ウルリヒトゥレタス

皐月川納涼床

[2022] 生存報告番外: 506番房記録 7日目

 なぜか明け方に目が覚めた。時刻は驚くべきことに5時台だ。早く寝たわけでもないのに、どうしてこの体は自殺行為をしたがるのか理解に苦しむ。窓の外からはここに来て初めての暴言だかが聞こえてきたような気もしたが、確認するのも怠くて寝た。

 今日もまだ3部制が続行されている。ニュースは連日のように感染再拡大を伝えており、そう簡単に囚人数が減ることはないのだろう。何かの間違いで、これ以降に宿泊療養へ行く者がこの記事を読むこともあるかもしれない。こんなものより公式の指南を読んだ方がいい。

 エレベーターは今回も混んでおり、ひとつ前に並んでいたのはいかにも陰気そうな女だった。そして私がなんとか乗れそうなエレベーターが来た時には、今度は女自身が閉ボタンを押していた。自分が詰めようなどとは夢にも思わなかったに違いない。いずれにせよまもなく出所だと自分に言い聞かせる。

 朝食は、ハムとレタスのサンドイッチ、肉っぽいもの、小型ハンバーグ、マカロニのサラダ、カップケーキだった。サンドイッチはラップに包まれていたが、これは何日か前の関西っぽいマフィンの日と同じだ。電子レンジにそのまま放り込み、とても熱いラップを剥がしながらサンドイッチを食べるはめになったのである。

 早々に食べ終え、荷物を片付ける。今回はインスタントのスポーツドリンクや野菜スープ、菓子類を持ってきていたので、それらを消費して帰りはスーツケースの中に余裕がある想定だったが、結局ほとんど手をつけなかったので荷物の総量はあまり変わらなかった。目に入るものすべてをとりあえず放り込み、無理にジッパーを閉める。

 少し時間が余ったので、風呂に入った。片付けの間に湯を張っておけばよかったのに忘れていて、さらに入浴に割ける時間が減った。束の間の休息を楽しんだ後、使い捨てバスタオルをバスルームではなくベッドの上に置いてきたことに気付いた。

 最小歩数でタオルを回収し体を拭いていると、電話が鳴った。時刻は9時前だが、7時のタスクを6:45からせっつく連中だ。退所許可だと思って電話に出ると、今朝の入力の不備を指摘された。訂正すると、電話は切れた。それだけだった。

 いつ退所許可が出されてもいいように待機していたが、結局電話が来たのは9:30頃だった。最後にまた部屋を点検し、ついでに窓から写真を撮り、すべての荷物とゴミを持って1Fへ降りた。

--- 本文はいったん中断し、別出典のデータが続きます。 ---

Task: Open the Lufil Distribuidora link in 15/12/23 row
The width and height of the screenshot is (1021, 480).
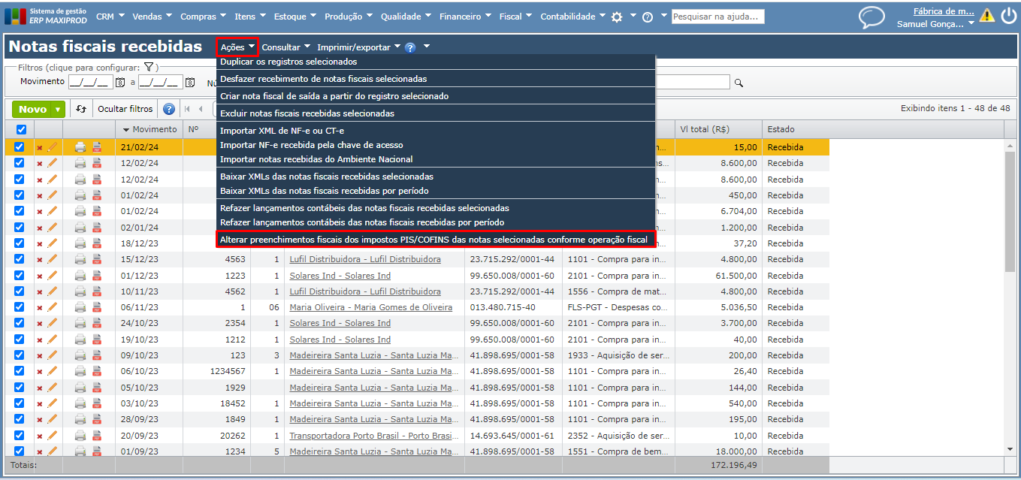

 レインコートのような防護装備とフェイスシールドのスタッフが、配給所の補充にあたっていた。最後に窓口を観察していると、エアロックのようにクッションとなる部屋の存在が確認でき、また窓口の後ろは物資が大量に保管されていると判明した。

 パルスオキシメーターとボールペン、ルームキーを返却し、外にいるスタッフに名前を告げればもう退所の手続きは完了だ。行きはお迎えが来たが、帰りは現地解散であり、もうここで放り出される。スーツケースを転がし、家路に着いた。セミが鳴いているところからすると、知らぬ間に世界は夏になっていたらしい。

 昼過ぎにはまた出かけた。期末試験の時間だ。持ち込み可の試験だったので、授業資料を抜粋してプリントアウトした。細かいところは教科書を見ればいいだろう。

 到着して、最後の見直しにかかる。プリントアウトしたものを読み込み、さらにノートも見返した。休んだ回に発表された演習問題の答えも友人に聞いておく。

 ついでに試験中に検索しやすいよう教科書の該当部分も確認したところ、なぜか話が噛み合わない。嫌な予感がしてタイトルを確認すると、同じシリーズの違う教科書を持ってきていたことが判明した。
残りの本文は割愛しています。